No one likes to lift weights in the gym. It’s painful, hard and strains our muscles. This is what anxiety does to our brain so it too, like muscles, can develop and improve its coping mechanism. To do this, Suzuki recommends that whenever you feel anxiety rise, try to find the strongest emotion that fuels it, and then think about how to turn it into a positive force. Write down what bothers you the most right now.

What exactly are you feeling other than anxiety, what can you do to feel better and what’s not in your control now. Such a list helps to "wire" the mind and turn abstract and unpleasant emotions into helpful work guidelines.

3. Keep learning

As the brain receives new stimuli, it repairs itself and becomes stronger. When it doesn’t this can cause degeneration and increase feelings of depression and anxiety. Today it’s easier than ever to learn new things through the internet and find fun ways to stimulate the brain.

Suzuki states that she recently joined the online training on Instagram of Olympic tennis player Venus Williams, who showed how to turn bottles of wine into weights and do a whole workout with their help. Suzuki said it was a fantastic experience. My point is that there are many free or low-cost options for learning to push the mind and body into experiences that we wouldn’t discover ourselves. It doesn’t have to be hard or complex training, just something brand new.

4. Set times daily to chat

In an interesting study conducted on different types of animals, it was found that when mammals mourn loss they tend to detach from the environment and not form social bonds. You might identify with this. Not only grief, but also anxiety, depression and helplessness, make us want to be alone and disconnected. This creates a vicious circle that only intensifies these negative emotions over and over again. 

Get used to picking to calling people you love at least once every few days.

This will help you feel better.  You’ll see that people care about you, you care about others and this will be more beneficial than you think. Of course the best thing you can do is get together with family and friends.

5. Use social media a little differently

We tend to think of social networks as tools that amplify anxiety, depression and loneliness. Studies show they do this but weapons are also protective tools until used to harm.

Lin-Manuel Miranda, the American actor who created the successful musical "Hamilton," found an original way to use Twitter to improve his mental resilience - he begins and ends each day with a tweet with a positive and empowering message to himself.
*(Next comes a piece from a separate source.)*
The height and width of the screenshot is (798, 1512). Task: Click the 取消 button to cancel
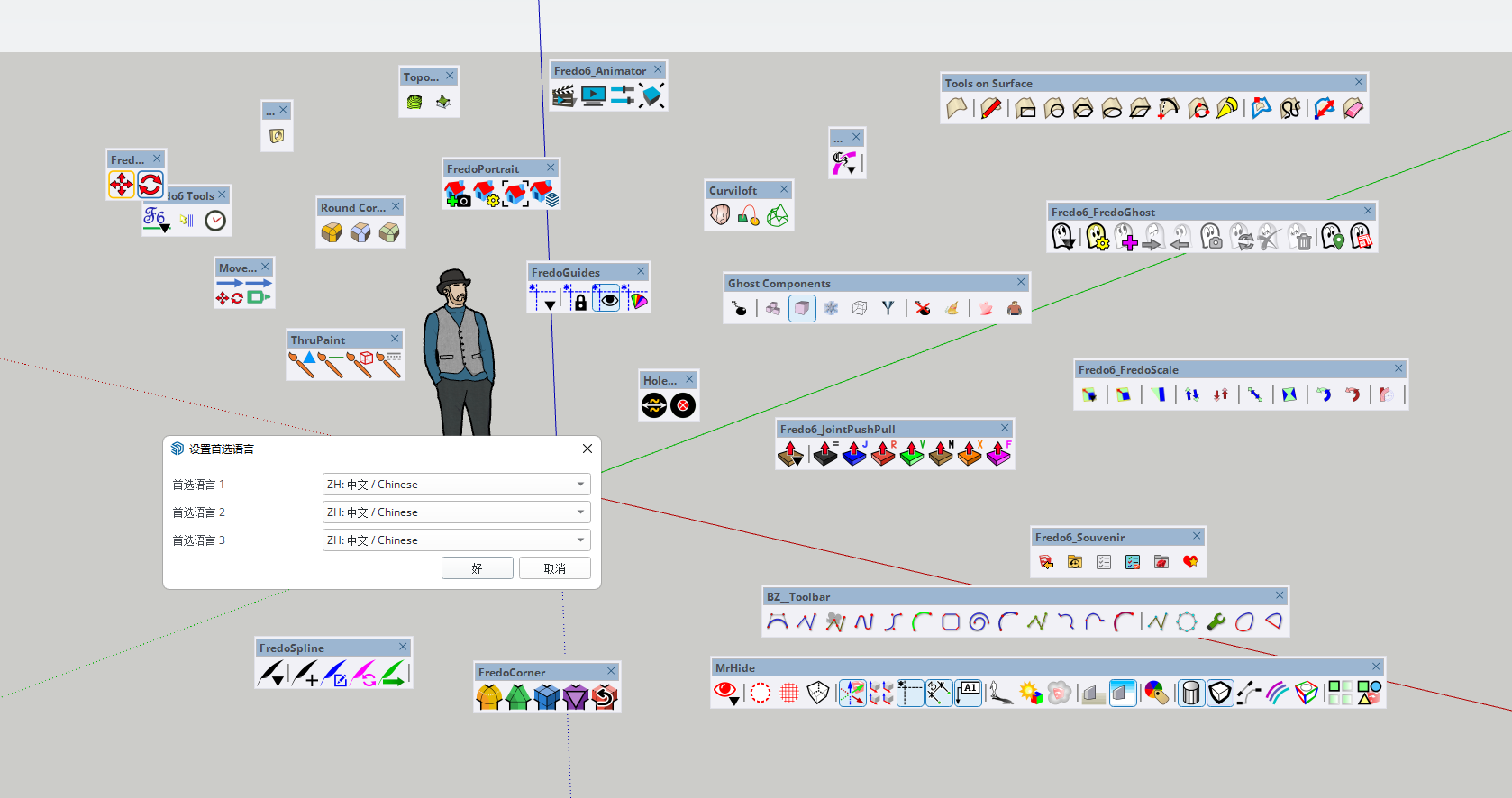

"Most of us, automatically, tend to beat ourselves up for every bad thing we do. Instead, we should stop at least once a day and think about what the most supportive and positive people in our lives would tell us and then send it to ourselves," Suzuki suggests. This doesn’t need followers. It’s a small reminder that you write in a notebook or other private place that no one will find. If possible, do it twice a day. For example, think of the short message when you brush your teeth.

6. Get out every day

It’s well known that nature improves mental health and brain function. A long line of studies have found that a short walk will improve mental resilience and emotional stability. It's easier for those who live near a park or beach, but it’s also possible in a city to go to a park or quiet areas around you. Put away your phone, disconnect, take a deep breath and pay attention to the smells, sounds and the way your body feels and moves in those moments.